Summary of the Study
King’s College London and Oxford University researchers wanted to find out what would happen to a baby’s cognitive growth when dad was involved and engaged, specifically during the first few months of life. The study included 128 dads and their 3-month-old babies. The researchers recorded and studied a series of videos of the fathers playing (without toys) with their 3-month-old babies. They brought the participants back in to assess the child’s cognitive abilities at age 24 months.
Using a standardized mental developmental test (Bayley’s Scale) the researchers gave the 2-year-olds scores based on various tasks, such as identifying colors and shapes. Results showed a positive correlation between fathers with a deep degree of involvement and their children’s high scores. Results also showed that dads who had positive outlooks on life were more likely to have children that scored well. In addition, the scoring showed no difference between boys or girls, squashing the old idea that boys benefit from a father’s engagement more than girls do.

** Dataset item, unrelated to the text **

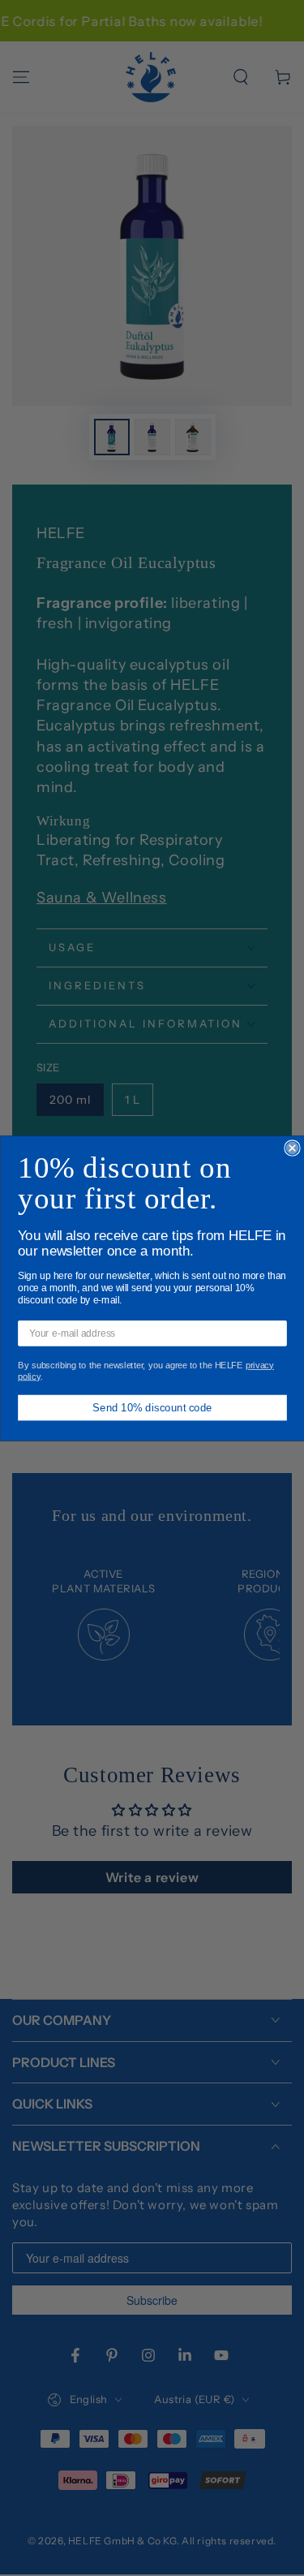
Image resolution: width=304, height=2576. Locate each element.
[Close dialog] (292, 1148)
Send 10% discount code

Dr. Vaheshta Sethna, from the Institute of Psychiatry, Psychology & Neuroscience at King’s College London, explained that the study also showed that “children interacting with sensitive, calm, and less anxious fathers during a book session at the age of 2 showed better cognitive development, including attention, problem-solving, language and social skills.” This points to how powerful a father’s influence can be when he’s not only actively involved but also using positive words and emotions with his child during the infancy stage.
Takeaways from the Study
The message is clear! Dads who embrace fatherhood and become actively involved, specifically during the first few months of life, are providing significant developmental benefits to their young children. The results of this study:
- Highlight the positive impact active dads have on cognitive functioning.
- Present the importance of dads expressing positive outlooks, sensitivity, calmness, patience, and compassion with their children.
- Show that both boys and girls equally receive these cognitive benefits from dad.
- Emphasize the vital role dads play in the infancy stage.
That last bullet point is particularly important, because it challenges conventional ideas of the family dynamic. Traditionally, it wasn’t uncommon for fathers to step back during infancy, while mothers took the wheel. But studies like these explore a different approach. Other research also shows that dads being highly involved after baby’s birth is good for the parental partnership – so it’s a win-win for everyone involved!
Tips for Dads
Here are a few tips for dads who want to be more involved.
- Learn your baby’s cues and routines
- Understand their states of consciousness
- Read/talk/sing to your baby, even if they’re too young to understand the words
- Be involved in daily care, such as feedings and bath time
- Aim for positive emotional interactions
Although more research is needed, this study explores and shines a light on the unique relationship between fathers and babies.